PACE (Property Assessed Clean Energy), a new way to finance energy conservation measures in commercial buildings, came to Michigan just four short years ago. Like most new ventures, it took a while for it to gain traction among property owners and building managers.
Now that more projects are ramping up, more building owners are looking to PACE to improve energy efficiency and comfort in their stores, offices and facilities. Along the way to helping property owners and facility managers navigate the deep and sometimes rough waters of PACE financing we’ve seen some actions by building owners that could lead to certain project failure. Read about our latest PACE success here.
If you want your PACE project to fail – or never even get off the ground, here are the sure-fire steps to disaster – and how to avoid them:
1. Talk to the bank without support, before you know what you’re doing.
Because you repay it as a tax assessment, PACE financing requires approval from the bank that holds your mortgage. They will be second-in-line to get paid if anything happens. Your bank may not have heard of PACE or understand how it works, which means they will probably turn you down.
Solution: Let your PACE consultant or PACE project developer contact your bank first or at least go with you. They will explain the benefits and help the bank understand that PACE involves no risk for them.
2. Don’t provide utility bills.
PACE financing stipulates that the energy conservation measures reduce energy bills. You must provide at least 12-months’ worth of utility bills so your PACE consultant can make the proper calculations to determine how much you will save. This determination is critical to obtaining the financing.
Solution: Many utility bills are available online. Ask your utility provider how to access them and share them with your PACE project developer. Electronic versions of the bills can be e-mailed or even shared via a document sharing site.
3. Don’t disclose all requested information about tax liens.
PACE financing won’t work on a property with a tax lien. Share this information up front so no one spends a lot of time making bank appointments or looking up bills for an ineligible project.
Solution: Let your PACE consultant know about tax liens. In some cases, there may be a work-around.
4. Don’t hide prior bankruptcies from your PACE provider.
If the building owner is currently undergoing bankruptcy or has had a bankruptcy issue in the past several years, the building typically is not eligible for PACE financing (note: the amount of time varies from state to state). Also, the property may not be listed as an asset in a current bankruptcy.
Solution: Let your PACE consultant know about any current or recent bankruptcy proceedings.
5. DON’T return information in a timely manner or respond timely to your service provider.
While PACE doesn’t necessarily have a time limit, no one likes a foot dragger. Face it, the sooner you get your information together, the quicker you should have your money to start getting things done.

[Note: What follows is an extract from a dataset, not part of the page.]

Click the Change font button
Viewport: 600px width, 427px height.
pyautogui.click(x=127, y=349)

Solution: Don’t dawdle. Answer inquiries promptly (whether by phone, text or email), or assign them to a team member if you are not available.
Hiding information won’t help you get the necessary funding. Be up front with any outstanding issues like liens and bankruptcies.
Construction projects are seldom easy and financing through PACE adds another layer of complexity. Getting started with PACE takes time and dedication. It’s a group effort between the building owner, PACE project developer, PACE administrator and the various lending institutions involved. If your building meets the qualifications, timely and open communication will help ensure a successful project.